IPsec-MB can be loaded alongside other cryptographic modules without conflicting, so it is separate from the other options. That said, when it is enabled it will take over acceleration of all its supported algorithms even if other options could potentially be faster (e.g. QAT).

There are several aspects of IPsec-MB behavior which can be fine-tuned. See Tuning IPsec-MB for details.

Intel QuickAssist Technology (QAT) [Plus only]

Intel QuickAssist Technology (QAT) accelerates many types of AES and SHA operations, such as AES-GCM encryption, and QAT is ideal for use with IPsec and OpenVPN DCO. It is currently the fastest acceleration option for the algorithms it supports.

QAT devices are supported on certain Intel-based platforms such as select models of c3000 and c2000 SoCs, and also by QAT add-on cards. Several Netgate hardware models include QAT devices, such as the 4100, 5100, 6100, 7100, 8200, and more.

CESA [Plus only]

Present on some ARM platforms such as the Netgate 3100.

SafeXcel [Plus only]

Present on some ARM platforms such as the Netgate 2100 and 1100.

Note

For specifics on which hardware accelerators are available on Netgate hardware, and relevant performance data, visit the Netgate Store.

Activating the Hardware

Some hardware acceleration is active at all times and there is no way to disable it short of removing the crypto card if it is a hardware add-on. For example, CESA acceleration cannot be disabled because it’s an integrated feature of the system and the drivers are present the kernel.

Others, such as QAT, IPsec-MB, AES-NI, or SafeXcel require choosing the appropriate module under System > Advanced on the Miscellaneous tab (See Cryptographic & Thermal Hardware). Choose the appropriate module to match the hardware for Cryptographic Hardware and then Save. The module will be loaded and available immediately.

To deactivate a loaded module, select None for Cryptographic Hardware, Save, and then reboot the system.

Confirming Accelerator Use

Confirming that the cryptographic acceleration device is being used by the firewall can be tricky, depending on the hardware in question.

Most often the evidence of cryptographic accelerator use is apparent in one or more of the following observations:

  • Increased VPN throughput

  • Decreased system load (e.g. CPU utilization) for similar levels of VPN throughput

In cases where it is not clear, some cryptographic accelerators show signs of use by checking for interrupt activity on the device using vmstat -i | grep <name>, where <name> corresponds to the name of the device:

QAT

Use the shell command vmstat -i | grep qat

CESA

Use the shell command vmstat -i | grep cesa

SafeXcel

Use the shell command vmstat -i | grep safexcel

In each of these cases, first check that there is any output at all. If the device has not been used at all since the firewall last rebooted or loaded the device driver, there will be no output from the command.

Note

To see if the driver is loaded, check kldstat -v | grep <name> to ensure the driver is present, and check dmesg | grep <name> to see if the device was detected.

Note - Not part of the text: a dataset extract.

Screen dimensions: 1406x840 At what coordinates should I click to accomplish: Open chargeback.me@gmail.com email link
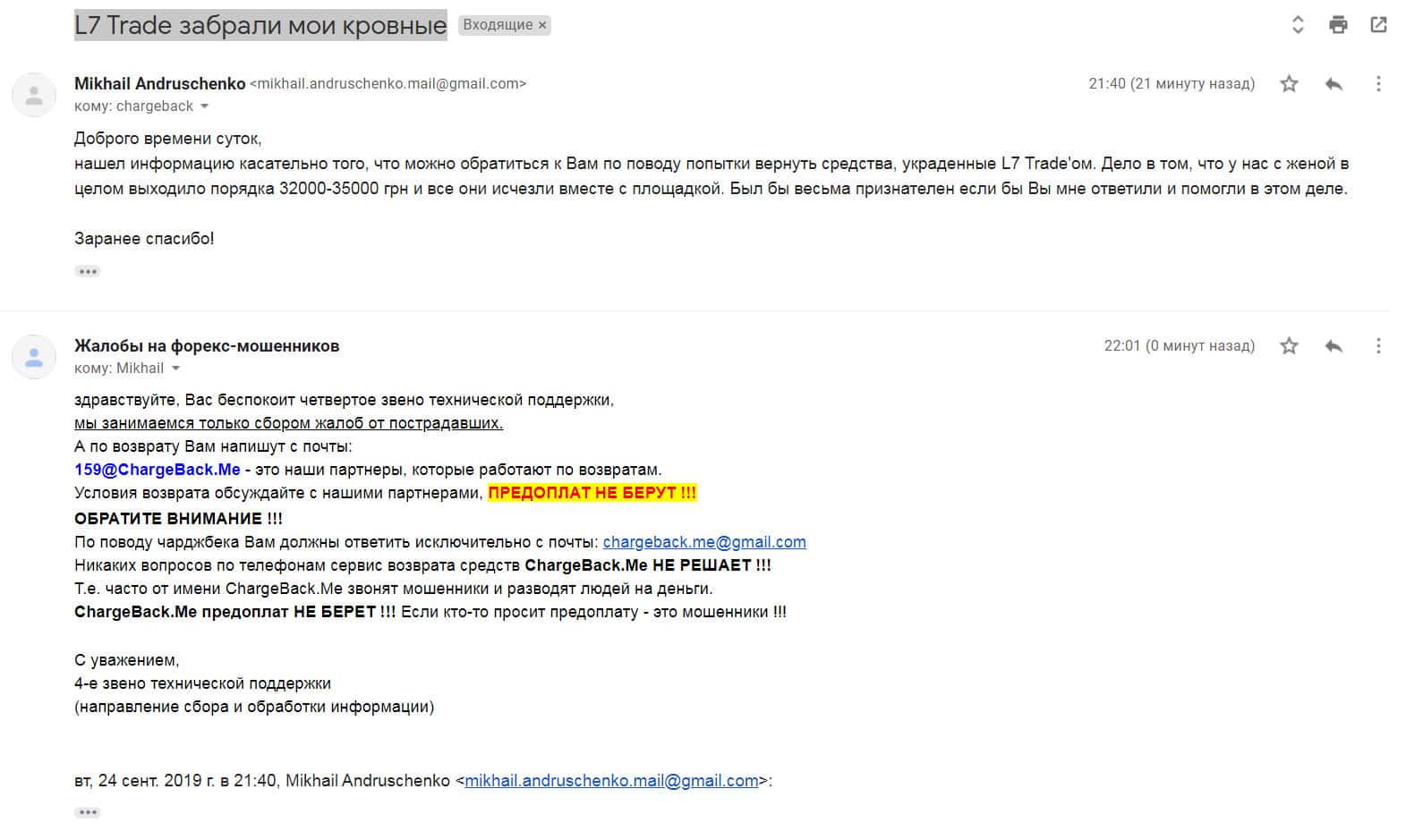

If there is output from vmstat -i for the device, check the third entry on the line, which is the total number of interrupts observed on the device(s). If this number is increasing with VPN activity, the device is being used by the firewall. For example:

# vmstat -i | grep qat
irq300: qat0                     5481147          3

In that output the 5481147 number represents the number of interrupts on the qat0 device. Run the command again after transferring data across the VPN, and compare the number.

Note

If the command produces no output at all, the device is not being used or the device driver is not loaded.

Practical Use

IPsec

IPsec will take advantage of acceleration automatically when an active accelerator supports the cipher chosen for a tunnel. For QAT and AES-NI, the optimal cipher choice is AES-GCM.

OpenVPN

To take advantage of acceleration in OpenVPN, choose a cipher which is supported by the available acceleration hardware, such as AES-256-GCM.

When using OpenVPN in DCO mode on pfSense Plus software, OpenVPN can use QAT or IPsec-MB to accelerate its encryption automatically, assuming the features are enabled (QAT and/or IPsec-MB modules are loaded and active on supported hardware). If the hardware does not support QAT or IPsec-MB, but it does support AES-NI, then ensure the AES-NI module is loaded or DCO mode cannot use AES-NI.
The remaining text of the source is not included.